### WORK TASK
Your answer must be the exact lines below, starting with the line with "Given: Check the 脉冲频率 checkbox" and going on through the line with "Click the Nov 17 date marker", both included, with no pictures.

─── MATERIALS PROVIDED

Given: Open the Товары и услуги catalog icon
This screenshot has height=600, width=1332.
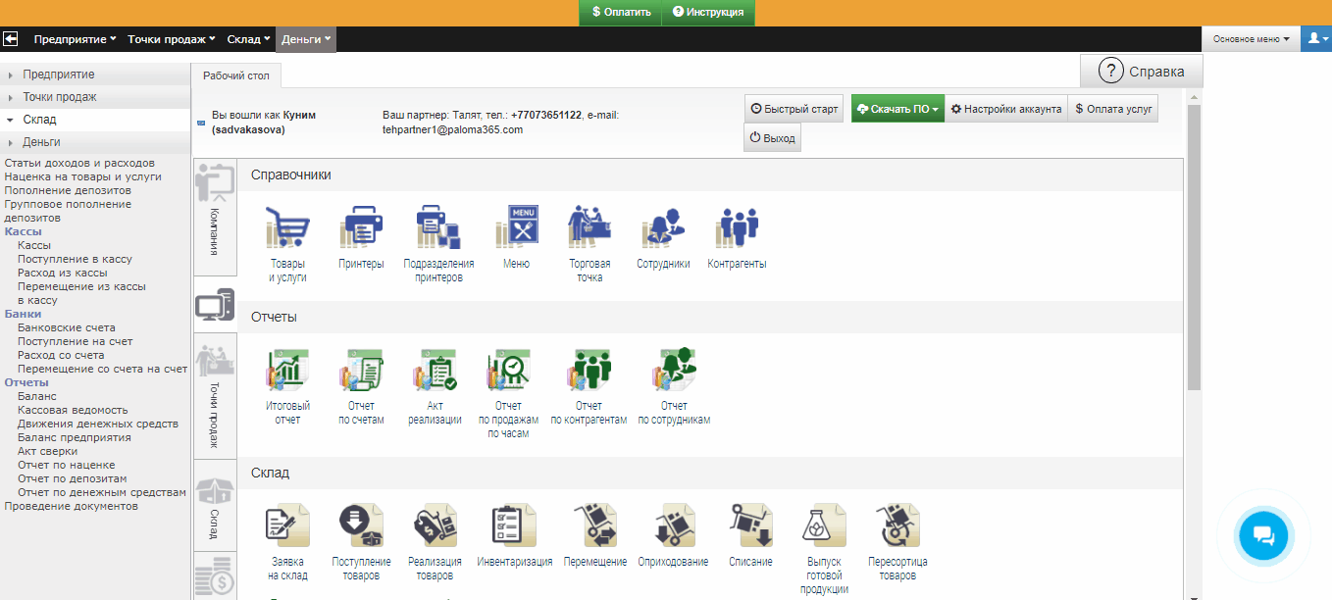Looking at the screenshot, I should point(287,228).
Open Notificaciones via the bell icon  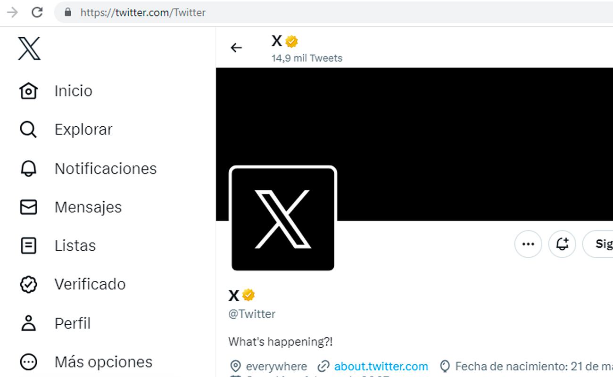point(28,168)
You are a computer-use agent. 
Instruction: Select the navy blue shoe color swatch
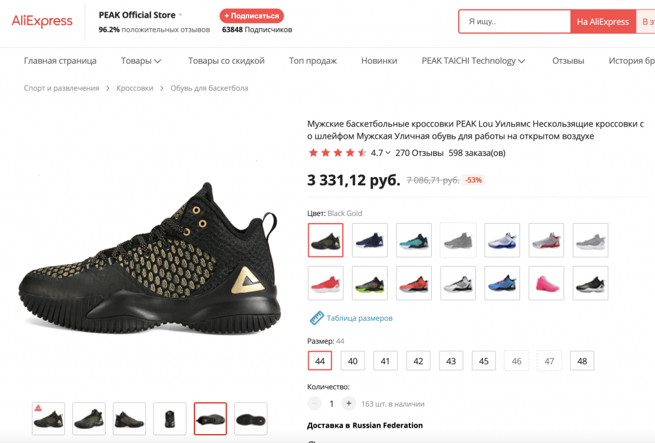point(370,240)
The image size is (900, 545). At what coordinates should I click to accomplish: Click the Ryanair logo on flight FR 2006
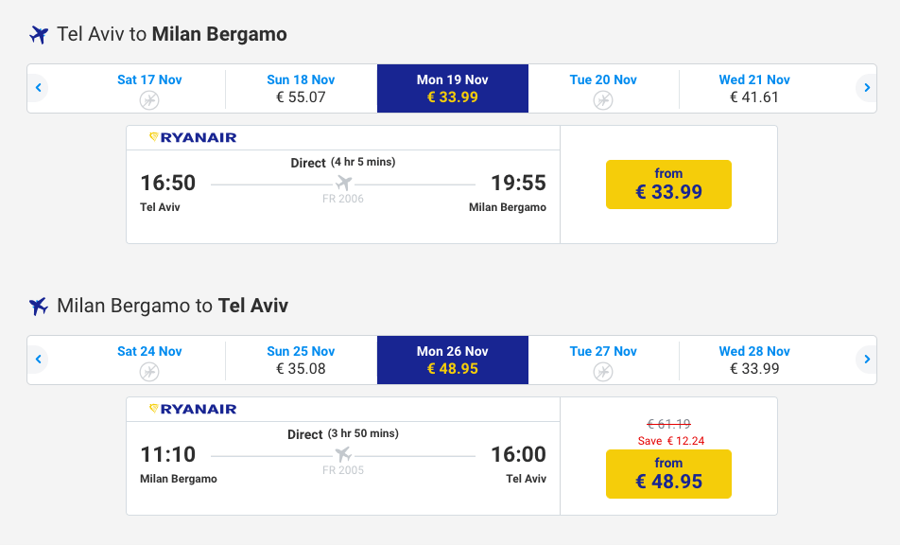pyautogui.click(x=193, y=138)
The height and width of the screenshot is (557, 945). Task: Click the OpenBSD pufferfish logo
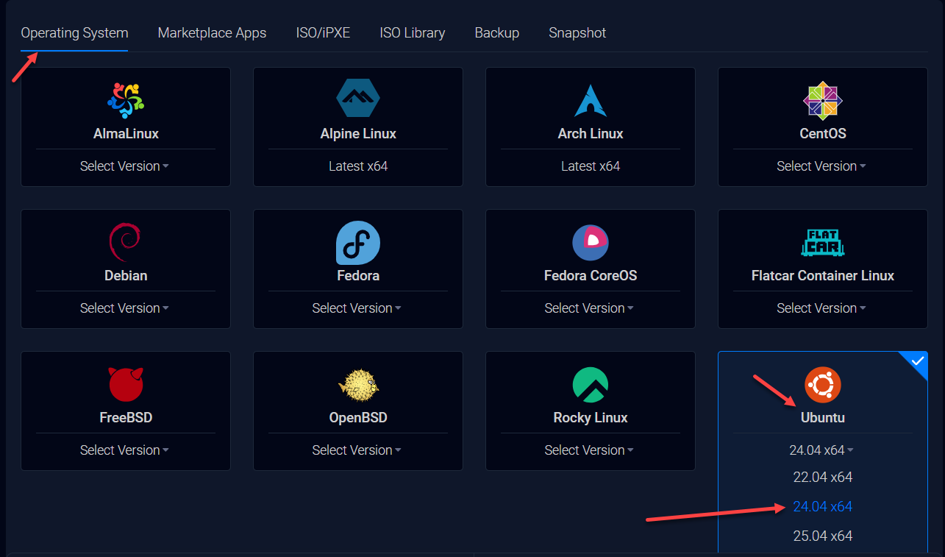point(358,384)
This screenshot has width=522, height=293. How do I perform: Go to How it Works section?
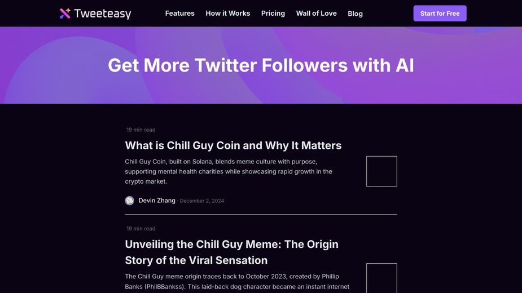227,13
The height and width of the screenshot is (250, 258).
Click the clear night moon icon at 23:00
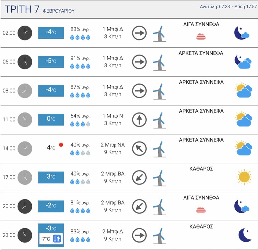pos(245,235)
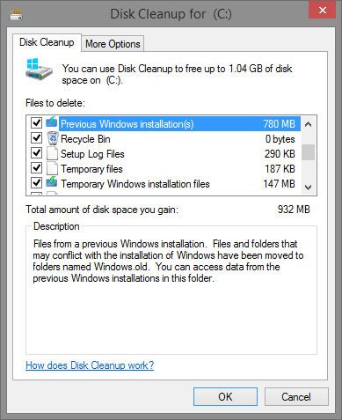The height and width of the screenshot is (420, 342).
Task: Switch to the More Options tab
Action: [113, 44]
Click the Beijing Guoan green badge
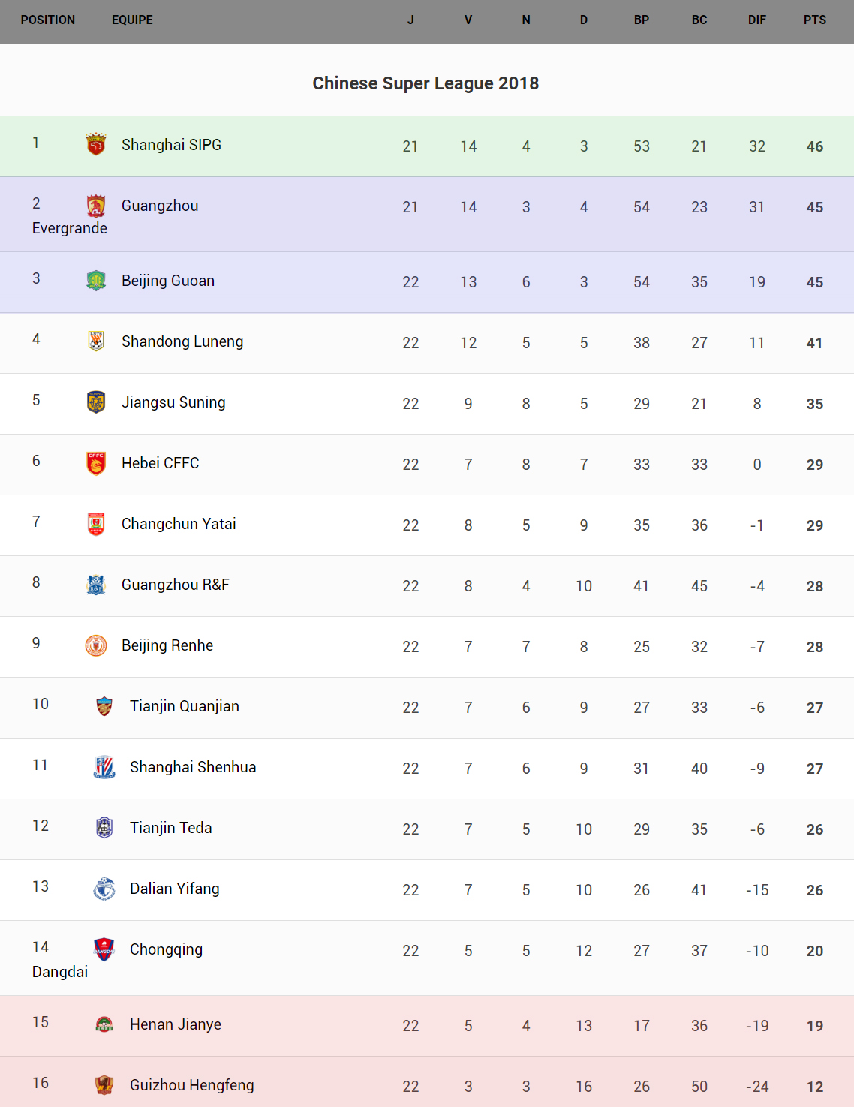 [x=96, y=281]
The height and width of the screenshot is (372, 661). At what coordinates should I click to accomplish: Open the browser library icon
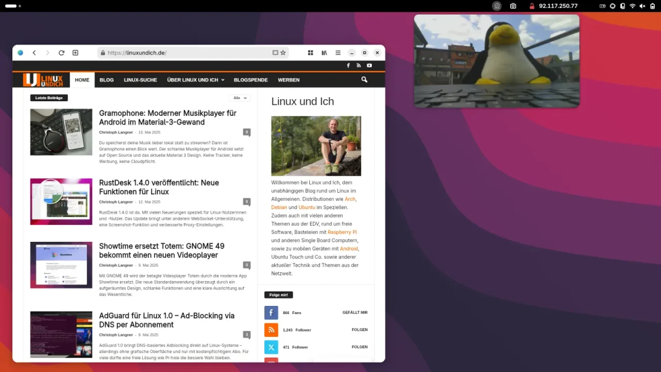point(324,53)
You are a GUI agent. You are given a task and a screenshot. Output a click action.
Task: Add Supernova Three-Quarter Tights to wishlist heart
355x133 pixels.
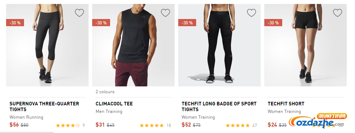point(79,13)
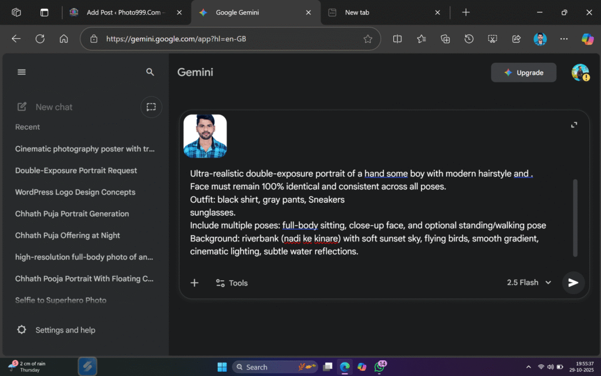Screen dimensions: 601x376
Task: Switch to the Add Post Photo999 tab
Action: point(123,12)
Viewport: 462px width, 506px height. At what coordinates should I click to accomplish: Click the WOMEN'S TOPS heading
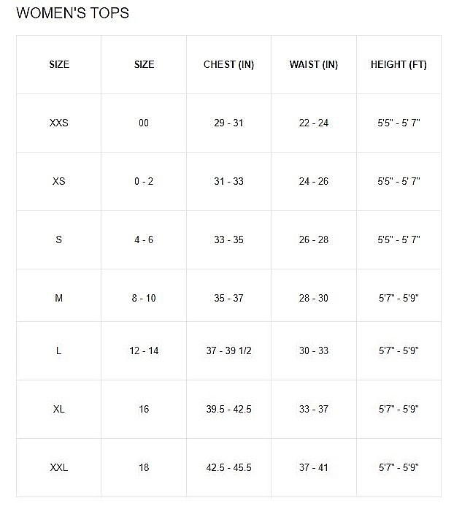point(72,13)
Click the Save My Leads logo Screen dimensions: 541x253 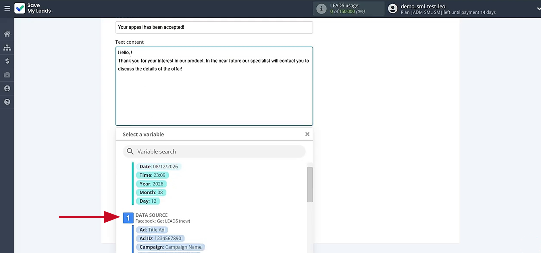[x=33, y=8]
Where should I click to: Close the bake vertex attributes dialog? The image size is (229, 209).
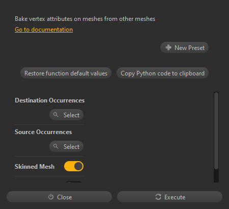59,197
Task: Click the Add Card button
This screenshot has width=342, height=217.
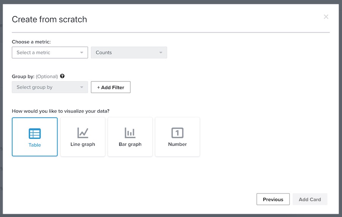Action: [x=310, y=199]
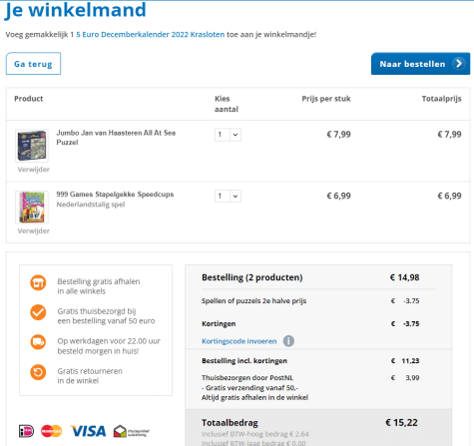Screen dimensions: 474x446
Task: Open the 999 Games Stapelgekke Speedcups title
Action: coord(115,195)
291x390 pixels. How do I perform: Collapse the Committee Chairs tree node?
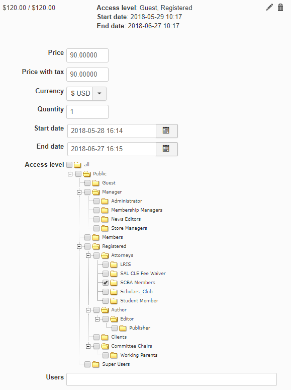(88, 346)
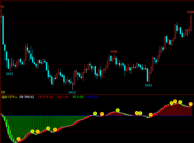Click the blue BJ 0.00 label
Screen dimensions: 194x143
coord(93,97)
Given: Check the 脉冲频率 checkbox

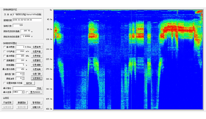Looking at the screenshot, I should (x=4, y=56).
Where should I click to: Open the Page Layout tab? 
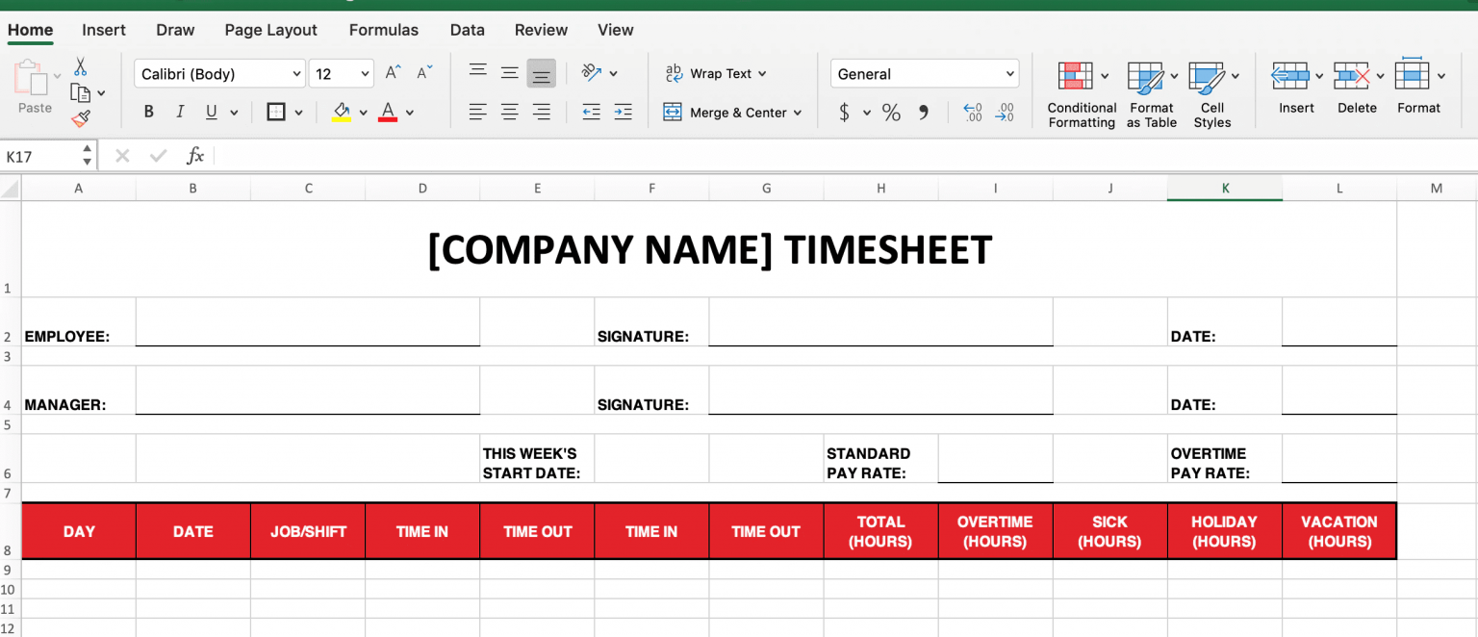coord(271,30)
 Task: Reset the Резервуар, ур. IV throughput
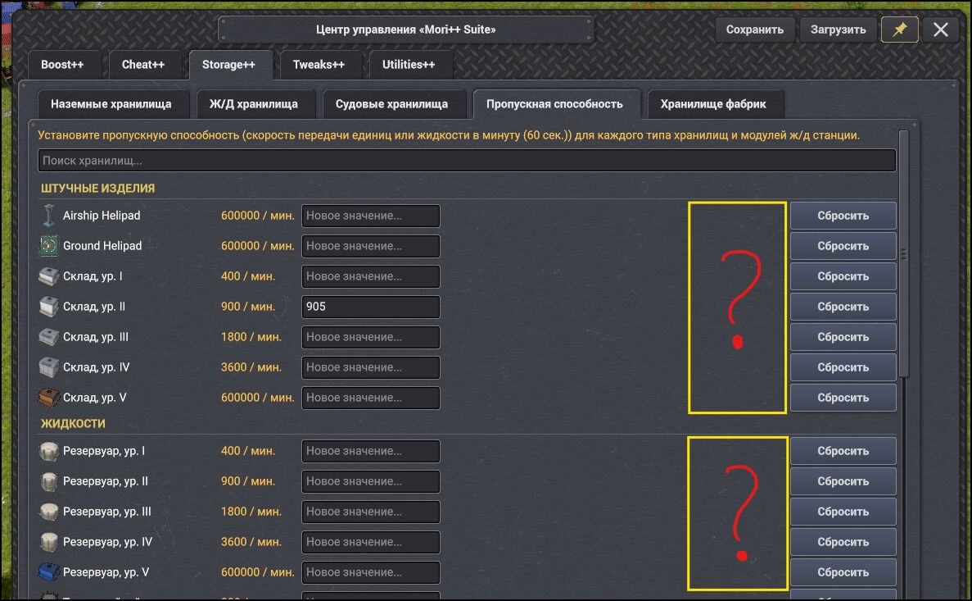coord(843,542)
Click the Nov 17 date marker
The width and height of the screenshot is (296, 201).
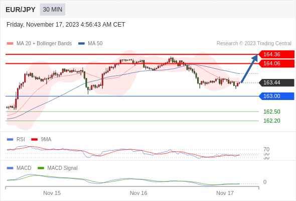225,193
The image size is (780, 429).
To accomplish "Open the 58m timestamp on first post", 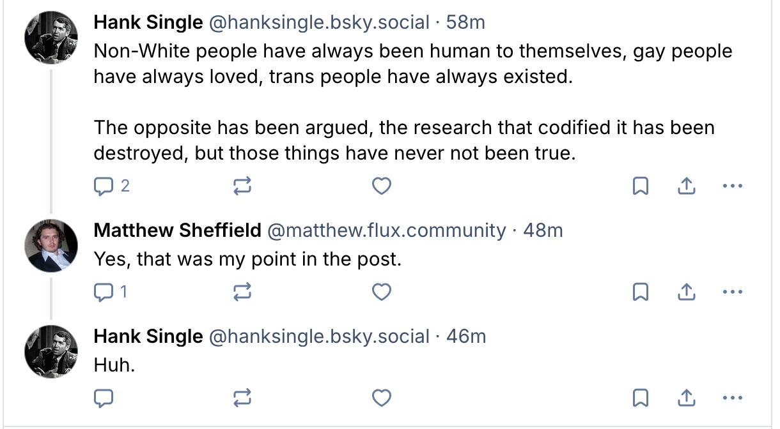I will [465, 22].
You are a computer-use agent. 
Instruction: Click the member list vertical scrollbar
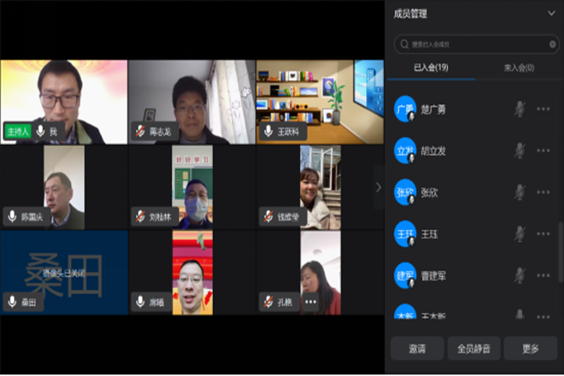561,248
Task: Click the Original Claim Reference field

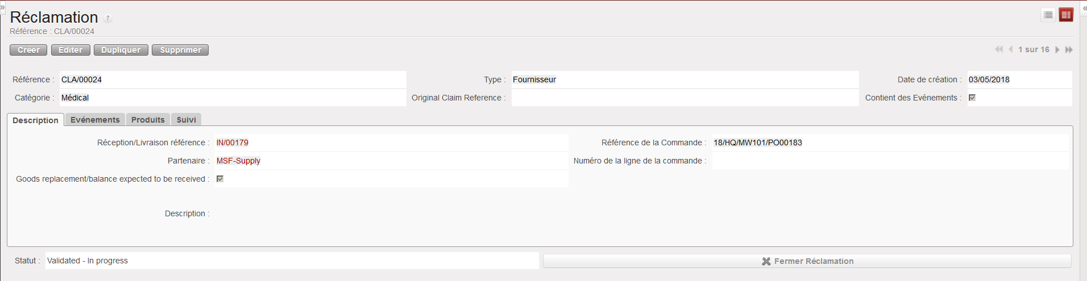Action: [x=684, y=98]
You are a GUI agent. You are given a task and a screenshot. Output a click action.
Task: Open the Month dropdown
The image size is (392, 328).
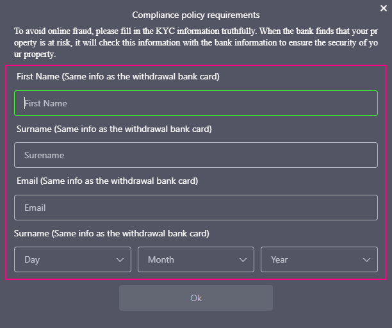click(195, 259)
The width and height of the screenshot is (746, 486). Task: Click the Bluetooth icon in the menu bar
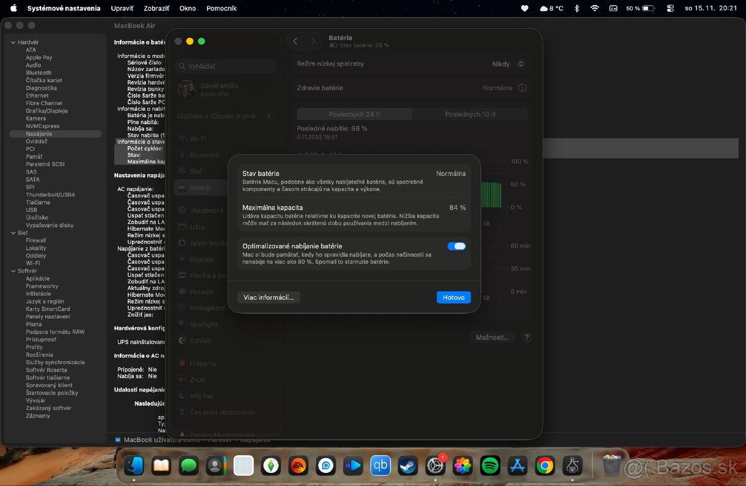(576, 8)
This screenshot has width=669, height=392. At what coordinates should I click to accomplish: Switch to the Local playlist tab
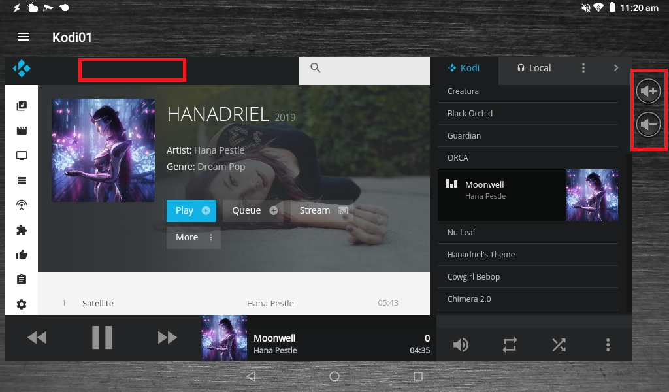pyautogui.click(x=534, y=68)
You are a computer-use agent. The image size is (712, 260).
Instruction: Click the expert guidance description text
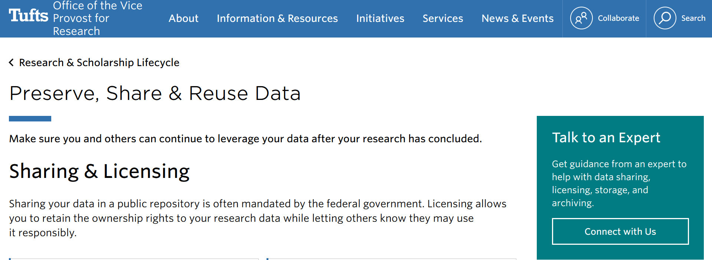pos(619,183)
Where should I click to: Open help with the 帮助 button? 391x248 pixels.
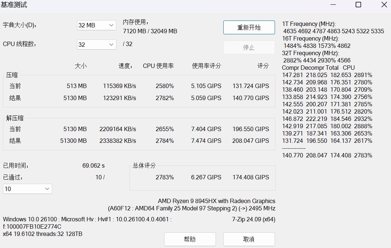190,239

──────

### EXERCISE RESULT
Given: Check the 脉冲频率 checkbox

Looking at the screenshot, I should (x=4, y=56).
Where should I click to: Open the Page Layout tab? 
coord(271,30)
 Task: Reset the Резервуар, ур. IV throughput
coord(843,542)
Click the Nov 17 date marker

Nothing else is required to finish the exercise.